Tarde de perros

Foto: Pixabay

Por Santiago González Velázquez

El Viejo descansaba en su mecedora, cuando se le acercó una de sus nietas, con un hermoso cachorrito en sus brazos.

Mira abuelo--- le dijo la niña-- Me lo acaba de comprar mi papá.

¿Comprar?---- Preguntó el viejo--- 

¡Sí abuelo y muy barato! Sólo costó dos mil pesos y tiene pedigrí.

¿Dos mil pesos?... Siéntate aquí mija, te voy a contar una historia

En mi vida nunca he tenido un perro del que pudiera decirse que era yo su amo.

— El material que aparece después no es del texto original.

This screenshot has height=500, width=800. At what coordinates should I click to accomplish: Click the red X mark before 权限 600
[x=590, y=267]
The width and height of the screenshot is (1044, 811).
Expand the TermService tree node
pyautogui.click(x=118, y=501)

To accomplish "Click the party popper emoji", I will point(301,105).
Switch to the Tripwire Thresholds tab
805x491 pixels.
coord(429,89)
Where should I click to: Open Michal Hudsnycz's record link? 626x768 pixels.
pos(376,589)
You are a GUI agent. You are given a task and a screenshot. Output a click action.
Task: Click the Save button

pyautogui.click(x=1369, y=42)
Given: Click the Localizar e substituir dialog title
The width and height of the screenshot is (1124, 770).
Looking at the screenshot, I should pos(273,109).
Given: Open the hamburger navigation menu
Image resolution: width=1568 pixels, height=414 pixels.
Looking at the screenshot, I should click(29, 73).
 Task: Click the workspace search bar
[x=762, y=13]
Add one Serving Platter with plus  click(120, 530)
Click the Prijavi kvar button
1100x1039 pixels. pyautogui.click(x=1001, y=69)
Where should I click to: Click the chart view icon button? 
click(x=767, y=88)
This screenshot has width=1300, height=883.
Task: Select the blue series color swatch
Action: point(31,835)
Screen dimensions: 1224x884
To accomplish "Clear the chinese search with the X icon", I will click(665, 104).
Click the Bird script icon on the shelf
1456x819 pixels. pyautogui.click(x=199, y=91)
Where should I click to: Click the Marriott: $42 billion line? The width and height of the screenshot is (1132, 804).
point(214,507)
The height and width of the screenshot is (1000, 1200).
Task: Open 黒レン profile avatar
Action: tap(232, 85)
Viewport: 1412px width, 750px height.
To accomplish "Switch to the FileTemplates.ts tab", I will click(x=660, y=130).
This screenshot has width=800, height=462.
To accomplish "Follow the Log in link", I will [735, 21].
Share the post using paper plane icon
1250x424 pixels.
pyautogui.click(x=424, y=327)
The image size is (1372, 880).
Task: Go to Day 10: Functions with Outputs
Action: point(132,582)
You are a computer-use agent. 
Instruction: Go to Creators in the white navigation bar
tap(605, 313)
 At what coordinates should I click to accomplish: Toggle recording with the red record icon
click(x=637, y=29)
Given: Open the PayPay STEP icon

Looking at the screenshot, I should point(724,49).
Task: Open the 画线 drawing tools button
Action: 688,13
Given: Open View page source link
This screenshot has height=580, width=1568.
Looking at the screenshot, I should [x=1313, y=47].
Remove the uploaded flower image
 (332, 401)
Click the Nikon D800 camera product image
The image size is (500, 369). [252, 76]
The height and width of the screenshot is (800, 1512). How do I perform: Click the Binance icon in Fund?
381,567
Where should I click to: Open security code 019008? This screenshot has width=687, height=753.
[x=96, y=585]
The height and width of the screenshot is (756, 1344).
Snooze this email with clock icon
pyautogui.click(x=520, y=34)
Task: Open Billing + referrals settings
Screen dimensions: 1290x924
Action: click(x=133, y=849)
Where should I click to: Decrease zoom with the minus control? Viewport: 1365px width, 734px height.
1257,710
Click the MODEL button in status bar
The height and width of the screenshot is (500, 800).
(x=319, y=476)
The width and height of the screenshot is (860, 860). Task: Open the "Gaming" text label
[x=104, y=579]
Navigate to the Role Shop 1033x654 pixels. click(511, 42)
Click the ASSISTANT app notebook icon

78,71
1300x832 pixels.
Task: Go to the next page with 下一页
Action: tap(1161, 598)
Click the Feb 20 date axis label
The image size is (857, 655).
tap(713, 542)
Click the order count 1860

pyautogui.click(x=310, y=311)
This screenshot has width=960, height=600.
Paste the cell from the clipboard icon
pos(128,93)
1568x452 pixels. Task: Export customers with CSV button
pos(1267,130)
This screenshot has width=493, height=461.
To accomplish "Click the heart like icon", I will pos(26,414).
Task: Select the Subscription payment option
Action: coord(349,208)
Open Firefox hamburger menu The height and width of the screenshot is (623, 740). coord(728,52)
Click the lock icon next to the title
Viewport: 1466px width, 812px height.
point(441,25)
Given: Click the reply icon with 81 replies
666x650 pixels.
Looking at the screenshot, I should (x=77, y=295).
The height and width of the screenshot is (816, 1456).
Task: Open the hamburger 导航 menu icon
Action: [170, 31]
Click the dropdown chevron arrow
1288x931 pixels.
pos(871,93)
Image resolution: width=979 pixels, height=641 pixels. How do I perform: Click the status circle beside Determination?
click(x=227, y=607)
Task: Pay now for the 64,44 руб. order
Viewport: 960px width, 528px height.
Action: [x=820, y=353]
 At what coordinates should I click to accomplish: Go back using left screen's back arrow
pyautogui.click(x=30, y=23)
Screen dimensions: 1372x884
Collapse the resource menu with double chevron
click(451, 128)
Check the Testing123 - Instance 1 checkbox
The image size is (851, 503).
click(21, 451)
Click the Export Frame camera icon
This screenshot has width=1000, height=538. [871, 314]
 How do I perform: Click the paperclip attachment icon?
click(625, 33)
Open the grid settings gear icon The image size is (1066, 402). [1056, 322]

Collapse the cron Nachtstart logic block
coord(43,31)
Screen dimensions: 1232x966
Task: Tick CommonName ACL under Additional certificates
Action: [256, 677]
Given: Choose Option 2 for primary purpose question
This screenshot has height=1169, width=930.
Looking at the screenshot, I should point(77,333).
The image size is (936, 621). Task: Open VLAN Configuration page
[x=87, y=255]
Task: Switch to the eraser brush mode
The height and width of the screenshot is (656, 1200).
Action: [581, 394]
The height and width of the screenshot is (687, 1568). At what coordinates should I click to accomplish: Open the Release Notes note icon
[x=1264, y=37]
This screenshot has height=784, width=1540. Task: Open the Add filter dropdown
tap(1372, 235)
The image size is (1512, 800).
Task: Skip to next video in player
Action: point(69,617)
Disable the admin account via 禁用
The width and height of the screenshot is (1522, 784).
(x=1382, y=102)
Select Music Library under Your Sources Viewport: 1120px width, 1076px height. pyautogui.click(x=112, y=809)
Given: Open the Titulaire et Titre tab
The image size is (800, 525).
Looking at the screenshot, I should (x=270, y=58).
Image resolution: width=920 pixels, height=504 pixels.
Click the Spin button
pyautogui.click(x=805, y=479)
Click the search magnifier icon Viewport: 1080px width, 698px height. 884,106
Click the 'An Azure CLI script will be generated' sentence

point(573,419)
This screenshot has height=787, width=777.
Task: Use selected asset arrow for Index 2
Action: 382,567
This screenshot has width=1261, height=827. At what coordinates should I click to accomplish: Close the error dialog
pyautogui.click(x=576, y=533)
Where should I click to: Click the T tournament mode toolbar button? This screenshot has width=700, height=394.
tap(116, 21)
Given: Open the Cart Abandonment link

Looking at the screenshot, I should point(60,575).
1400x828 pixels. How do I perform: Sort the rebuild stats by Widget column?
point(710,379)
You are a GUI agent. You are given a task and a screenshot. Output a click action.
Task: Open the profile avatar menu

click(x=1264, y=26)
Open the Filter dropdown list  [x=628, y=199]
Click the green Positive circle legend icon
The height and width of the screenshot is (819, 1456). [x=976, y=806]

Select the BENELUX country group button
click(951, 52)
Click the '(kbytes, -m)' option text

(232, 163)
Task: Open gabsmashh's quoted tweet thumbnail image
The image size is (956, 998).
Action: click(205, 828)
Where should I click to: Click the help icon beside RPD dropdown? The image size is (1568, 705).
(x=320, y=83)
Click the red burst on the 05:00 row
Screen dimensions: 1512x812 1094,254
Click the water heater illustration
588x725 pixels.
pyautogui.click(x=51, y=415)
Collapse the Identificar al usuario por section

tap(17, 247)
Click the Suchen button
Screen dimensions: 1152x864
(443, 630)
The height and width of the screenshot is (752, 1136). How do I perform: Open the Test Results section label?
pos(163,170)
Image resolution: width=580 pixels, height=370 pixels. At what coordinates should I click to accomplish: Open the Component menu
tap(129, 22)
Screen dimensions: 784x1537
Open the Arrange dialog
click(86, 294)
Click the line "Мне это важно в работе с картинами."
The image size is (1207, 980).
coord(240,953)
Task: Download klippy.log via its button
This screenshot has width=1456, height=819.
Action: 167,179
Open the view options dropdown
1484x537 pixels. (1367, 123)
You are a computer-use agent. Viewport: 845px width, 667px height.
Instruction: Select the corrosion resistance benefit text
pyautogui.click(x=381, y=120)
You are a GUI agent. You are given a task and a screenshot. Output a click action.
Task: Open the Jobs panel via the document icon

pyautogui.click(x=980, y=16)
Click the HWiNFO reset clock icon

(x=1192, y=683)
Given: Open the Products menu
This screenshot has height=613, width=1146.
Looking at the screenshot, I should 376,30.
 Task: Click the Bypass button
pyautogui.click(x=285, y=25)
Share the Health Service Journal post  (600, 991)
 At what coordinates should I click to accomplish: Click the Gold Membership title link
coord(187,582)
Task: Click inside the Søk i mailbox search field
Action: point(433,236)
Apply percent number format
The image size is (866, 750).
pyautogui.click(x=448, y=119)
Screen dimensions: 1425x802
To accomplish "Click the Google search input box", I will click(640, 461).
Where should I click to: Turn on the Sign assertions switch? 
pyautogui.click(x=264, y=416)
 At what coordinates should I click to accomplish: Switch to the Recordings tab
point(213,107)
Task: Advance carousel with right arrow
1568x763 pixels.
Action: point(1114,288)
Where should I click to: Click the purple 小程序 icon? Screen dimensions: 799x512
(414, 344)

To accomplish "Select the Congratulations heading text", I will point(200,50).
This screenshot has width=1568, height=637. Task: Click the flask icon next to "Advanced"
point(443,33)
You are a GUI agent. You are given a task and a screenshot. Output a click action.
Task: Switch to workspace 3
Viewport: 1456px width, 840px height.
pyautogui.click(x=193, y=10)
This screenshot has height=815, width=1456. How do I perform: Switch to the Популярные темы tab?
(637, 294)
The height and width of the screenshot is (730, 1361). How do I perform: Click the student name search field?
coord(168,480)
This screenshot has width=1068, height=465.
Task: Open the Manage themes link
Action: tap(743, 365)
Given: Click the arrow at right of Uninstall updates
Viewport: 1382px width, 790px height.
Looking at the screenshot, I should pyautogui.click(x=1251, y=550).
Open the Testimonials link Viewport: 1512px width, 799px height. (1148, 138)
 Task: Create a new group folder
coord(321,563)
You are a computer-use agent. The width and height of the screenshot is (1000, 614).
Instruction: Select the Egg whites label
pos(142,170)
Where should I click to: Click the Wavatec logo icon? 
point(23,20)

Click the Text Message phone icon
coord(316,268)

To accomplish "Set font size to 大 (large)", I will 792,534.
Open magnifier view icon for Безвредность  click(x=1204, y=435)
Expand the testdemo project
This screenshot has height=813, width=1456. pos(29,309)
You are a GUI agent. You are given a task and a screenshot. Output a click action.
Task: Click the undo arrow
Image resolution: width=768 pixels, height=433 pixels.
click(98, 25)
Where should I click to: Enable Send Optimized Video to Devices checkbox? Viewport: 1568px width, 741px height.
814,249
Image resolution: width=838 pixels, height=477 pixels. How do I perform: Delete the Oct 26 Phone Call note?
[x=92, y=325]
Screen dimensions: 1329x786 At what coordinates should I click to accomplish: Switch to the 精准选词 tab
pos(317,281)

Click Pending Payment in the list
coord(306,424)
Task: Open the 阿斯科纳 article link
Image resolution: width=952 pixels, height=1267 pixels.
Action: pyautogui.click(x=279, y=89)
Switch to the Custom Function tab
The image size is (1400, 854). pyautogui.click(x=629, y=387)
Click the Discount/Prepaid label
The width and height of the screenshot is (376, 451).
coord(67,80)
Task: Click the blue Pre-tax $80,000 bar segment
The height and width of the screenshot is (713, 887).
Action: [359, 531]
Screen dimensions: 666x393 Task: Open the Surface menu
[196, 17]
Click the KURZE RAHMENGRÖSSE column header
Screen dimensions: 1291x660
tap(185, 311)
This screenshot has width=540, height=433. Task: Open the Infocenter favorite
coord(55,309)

Alguna vez encontré cerca del Río La Silla un perrillo pinto de blanco y café, me siguió a casa y mi mamá me dejó adoptarlo con la condición de que me hiciera cargo de su cuidado y alimentación. Prometí hacerlo porque el animalillo me hacía mucha gracia cuando se paraba en sus patas traseras y daba saltitos a semejanza de los perros bailarines de "Los Olvidados", por supuesto incumplí mi promesa y el "Complis", como lo había yo bautizado, como llegó se fue, convencido de que conmigo no encontraría la atención y la amistad que buscaba,

En mi casa siempre hubo perros, mi padre platicaba con orgullo y añoranza las hazañas de su compañero "El Lobo" al cual no recuerdo si alguna vez lo vi o sólo lo imaginé en las palabras del “Profe”.  Conocí en casa al “Guardián”, al “Rocamboli” y a “La Canica”, una perrita gris, flaca y vivaracha que se ausentó de la casa durante tres días y no sé de dónde provino el rumor de que la habían visto echando espuma por el hocico y atacando a varios cadis que buscaban pelotas de golf en el monte del hoyo siete del viejo Monterrey Country Club.

De inmediato se formó la expedición punitiva: hombres, mujeres, viejos, jóvenes y niños de Los Remates, (al sur de Monterrey, NL) salimos en busca de la supuestamente rabiosa perra. La encontramos en el monte, la rodeamos, alguien le echó un lazo y mi amigo “El Ruso” la golpeó con un garrote hasta dejarla moribunda.

Por ¿fortuna? un vecino sacó su revólver y le pegó el tiro de gracia. Ese ataque de todos contra “La Canica” quedó en mi memoria, como el acto más cruel e injusto que me ha tocado presenciar.
En Los Remates, los perros no tenían marca ni pedigrí, eran simplemente perros: pintos, negros, pachones, orejones, bravos o mansos; sólo algunos grandotes recibían el nombramiento de “perros policías”. 

Recuerdo a muchos buenos perros del rancho: “El Cazador”, “El Kaiser”, “La Paloma”, “El Solovino”, “El Nerón” y otros cuyo nombre olvidé. Todos eran famosos entre los vecinos.

Sin duda el más famoso fue “El Capulín”, un perro de pelaje negro muy brillante y de mente más brillante que su pelo.

Aunque lo había criado el compadre Baldo, “El Capulín” era el perro de toda la raza. Nos acompañaba en las cacerías de conejos, nos echaba porras en los juegos de futbol y aullaba en las noches cuando la raza cantaba… tal vez haciendo tercera voz o quejándose de nuestras voces tan desafinadas.

“El Capulín”, acudía con nosotros a escuchar las conferencias que cada semana nos impartían estudiantes del Tec, miembros de una Congregación Jesuita. En una ocasión uno de los instructores, al notar que el negro perro se sentaba muy atento, con la cabeza levantada y las orejas bien abiertas a escuchar la clase, manifestó lo siguiente:  "Agradezco al compañero Capulín por ser el que mayor atención pone a mis palabras".
 
Así era “El Capulín”, siempre atento a participar en nuestras actividades.

Y así eran todos los perros del rancho, que en cualquier casa a donde fueran a visitar a sus cuates o a ver a sus novias, encontraban quien les brindara un taco o un trago de agua.

Los perros de Los Remates eran de todos los vecinos.